O Afoxé Ylê de Egbá, primeiro grupo do gênero e o mais antigo em atividade no Recife, completa 40 anos neste mês de agosto. A comemoração será no sábado (22), no Alto José do Pinho, com a retomada do Kizomba – A Festa do Povo Negro na Rua, em uma programação gratuita das 13h às 23h20.
A agenda reúne música, cortejos, dança e manifestações da cultura popular. Entre as atrações estão DJ Phyno, Tribo Indígena Tupã, Coletivo Danzáfrica Mandén, Tribo Indígena Tapirapé, União dos Afoxés de Pernambuco, Forró do Suco Elétrico, Maracatu Nação Porto Rico, Bongar e o próprio Ylê de Egbá.
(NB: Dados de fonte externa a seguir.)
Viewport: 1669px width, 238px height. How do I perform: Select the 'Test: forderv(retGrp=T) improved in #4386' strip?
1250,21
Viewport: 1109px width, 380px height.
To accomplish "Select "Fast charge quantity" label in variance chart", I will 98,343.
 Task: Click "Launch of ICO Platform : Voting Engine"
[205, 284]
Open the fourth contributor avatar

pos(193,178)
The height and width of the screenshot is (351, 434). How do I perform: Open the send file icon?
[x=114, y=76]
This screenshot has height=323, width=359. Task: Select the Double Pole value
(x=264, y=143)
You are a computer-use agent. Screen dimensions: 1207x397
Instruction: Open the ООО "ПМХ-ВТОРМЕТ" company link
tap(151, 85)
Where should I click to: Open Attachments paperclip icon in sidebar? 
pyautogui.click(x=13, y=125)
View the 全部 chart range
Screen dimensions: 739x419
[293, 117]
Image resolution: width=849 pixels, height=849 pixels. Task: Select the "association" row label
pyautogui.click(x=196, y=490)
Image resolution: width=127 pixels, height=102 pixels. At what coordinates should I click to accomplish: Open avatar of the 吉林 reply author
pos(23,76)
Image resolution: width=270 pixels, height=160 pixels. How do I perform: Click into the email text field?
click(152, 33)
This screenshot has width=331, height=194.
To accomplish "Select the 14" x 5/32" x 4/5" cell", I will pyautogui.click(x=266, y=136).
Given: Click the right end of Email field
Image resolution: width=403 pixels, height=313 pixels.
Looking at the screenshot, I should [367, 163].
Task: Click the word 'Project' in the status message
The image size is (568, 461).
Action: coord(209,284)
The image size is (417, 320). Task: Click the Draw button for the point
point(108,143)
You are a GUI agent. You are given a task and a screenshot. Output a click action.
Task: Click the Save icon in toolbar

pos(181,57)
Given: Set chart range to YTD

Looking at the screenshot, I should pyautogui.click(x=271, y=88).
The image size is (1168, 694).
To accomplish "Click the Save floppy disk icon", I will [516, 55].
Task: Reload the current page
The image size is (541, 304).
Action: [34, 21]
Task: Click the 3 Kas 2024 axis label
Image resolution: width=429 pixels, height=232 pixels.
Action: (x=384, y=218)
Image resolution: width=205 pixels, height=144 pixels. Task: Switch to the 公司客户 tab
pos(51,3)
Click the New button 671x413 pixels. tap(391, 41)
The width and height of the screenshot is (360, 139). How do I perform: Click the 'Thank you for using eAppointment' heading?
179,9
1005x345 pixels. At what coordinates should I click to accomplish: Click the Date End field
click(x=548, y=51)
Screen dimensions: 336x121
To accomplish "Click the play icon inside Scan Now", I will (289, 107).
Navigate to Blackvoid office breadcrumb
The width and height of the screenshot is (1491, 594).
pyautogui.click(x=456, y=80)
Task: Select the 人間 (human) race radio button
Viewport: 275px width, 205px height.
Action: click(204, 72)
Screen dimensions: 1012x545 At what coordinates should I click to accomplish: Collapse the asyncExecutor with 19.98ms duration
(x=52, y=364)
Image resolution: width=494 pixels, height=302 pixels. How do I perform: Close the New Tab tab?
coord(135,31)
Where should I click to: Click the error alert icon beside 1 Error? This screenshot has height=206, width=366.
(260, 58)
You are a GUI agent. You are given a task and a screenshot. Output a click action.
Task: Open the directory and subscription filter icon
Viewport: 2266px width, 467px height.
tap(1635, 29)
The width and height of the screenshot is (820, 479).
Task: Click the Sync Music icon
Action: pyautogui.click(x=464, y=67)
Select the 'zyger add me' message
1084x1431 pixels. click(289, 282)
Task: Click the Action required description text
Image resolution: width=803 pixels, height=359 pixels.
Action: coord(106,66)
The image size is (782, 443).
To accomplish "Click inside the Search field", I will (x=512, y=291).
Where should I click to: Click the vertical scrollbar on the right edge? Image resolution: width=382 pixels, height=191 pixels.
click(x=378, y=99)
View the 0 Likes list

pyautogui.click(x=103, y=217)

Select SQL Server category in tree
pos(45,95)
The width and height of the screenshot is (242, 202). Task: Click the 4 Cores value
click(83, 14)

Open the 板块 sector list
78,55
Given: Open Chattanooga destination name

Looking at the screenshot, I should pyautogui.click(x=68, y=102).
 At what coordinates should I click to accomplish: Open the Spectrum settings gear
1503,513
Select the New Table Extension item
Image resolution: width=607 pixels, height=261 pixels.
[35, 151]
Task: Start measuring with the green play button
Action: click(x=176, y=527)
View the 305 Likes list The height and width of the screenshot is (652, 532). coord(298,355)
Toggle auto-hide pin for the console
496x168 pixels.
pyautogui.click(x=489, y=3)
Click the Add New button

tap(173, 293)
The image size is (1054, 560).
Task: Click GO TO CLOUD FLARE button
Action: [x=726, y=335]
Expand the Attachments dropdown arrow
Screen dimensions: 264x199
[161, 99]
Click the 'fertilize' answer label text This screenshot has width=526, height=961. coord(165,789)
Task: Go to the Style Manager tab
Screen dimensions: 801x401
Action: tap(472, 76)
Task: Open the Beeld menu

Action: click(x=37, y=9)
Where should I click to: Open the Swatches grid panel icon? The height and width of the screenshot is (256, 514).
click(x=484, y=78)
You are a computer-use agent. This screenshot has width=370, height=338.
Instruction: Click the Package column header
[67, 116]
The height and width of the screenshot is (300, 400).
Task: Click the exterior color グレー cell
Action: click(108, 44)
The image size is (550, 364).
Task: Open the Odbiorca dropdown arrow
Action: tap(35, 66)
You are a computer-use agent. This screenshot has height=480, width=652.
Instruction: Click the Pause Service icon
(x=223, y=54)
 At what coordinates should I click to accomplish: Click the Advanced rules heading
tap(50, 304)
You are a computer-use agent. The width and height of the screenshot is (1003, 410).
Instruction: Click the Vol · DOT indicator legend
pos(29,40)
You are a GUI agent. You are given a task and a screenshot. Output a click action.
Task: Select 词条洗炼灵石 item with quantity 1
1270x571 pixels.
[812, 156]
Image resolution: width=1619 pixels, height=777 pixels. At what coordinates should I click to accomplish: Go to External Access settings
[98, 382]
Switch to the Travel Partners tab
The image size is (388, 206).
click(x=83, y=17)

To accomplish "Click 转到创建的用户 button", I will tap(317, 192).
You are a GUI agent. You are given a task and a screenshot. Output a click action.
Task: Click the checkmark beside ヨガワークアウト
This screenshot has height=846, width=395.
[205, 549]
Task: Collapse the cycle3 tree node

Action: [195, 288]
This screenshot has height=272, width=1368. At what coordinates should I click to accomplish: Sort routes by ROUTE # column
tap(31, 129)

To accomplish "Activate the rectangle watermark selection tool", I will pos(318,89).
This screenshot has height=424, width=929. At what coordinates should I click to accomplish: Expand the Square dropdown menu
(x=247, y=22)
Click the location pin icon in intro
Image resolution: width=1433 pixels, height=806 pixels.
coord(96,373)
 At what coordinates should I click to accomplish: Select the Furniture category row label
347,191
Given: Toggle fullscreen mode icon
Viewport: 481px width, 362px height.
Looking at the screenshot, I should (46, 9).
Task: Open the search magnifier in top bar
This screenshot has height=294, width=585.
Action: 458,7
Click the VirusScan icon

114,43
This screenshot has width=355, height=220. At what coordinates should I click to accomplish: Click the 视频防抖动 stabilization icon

Criado no Alto José do Pinho, o grupo tem origem nas rodas de samba e afoxé realizadas na década de 1980 por Expedito Neves, Dito d’Osòósi (in memoriam), que deram origem aos primeiros cortejos pelas comunidades da região. Em 1986, a organização foi formalizada como Entidade de Cultura Negra Afoxé Ylê de Egbá.

Ao longo de quatro décadas, o grupo levou sua música a festivais na Bélgica, Itália, Portugal, Alemanha, Inglaterra e Holanda. Atualmente, como Ponto de Cultura, mantém oficinas de dança, percussão, agbê e práticas corporais afro-brasileiras, atendendo cerca de 120 pessoas, principalmente jovens, mulheres e moradores da comunidade.
A comemoração também marca um período de reconhecimento dos afoxés como patrimônio cultural do Recife. Desde 2023, o gênero é considerado Patrimônio Cultural Imaterial do município. A retomada do Kizomba integra uma agenda que prevê novas edições da festa em outubro, novembro e dezembro.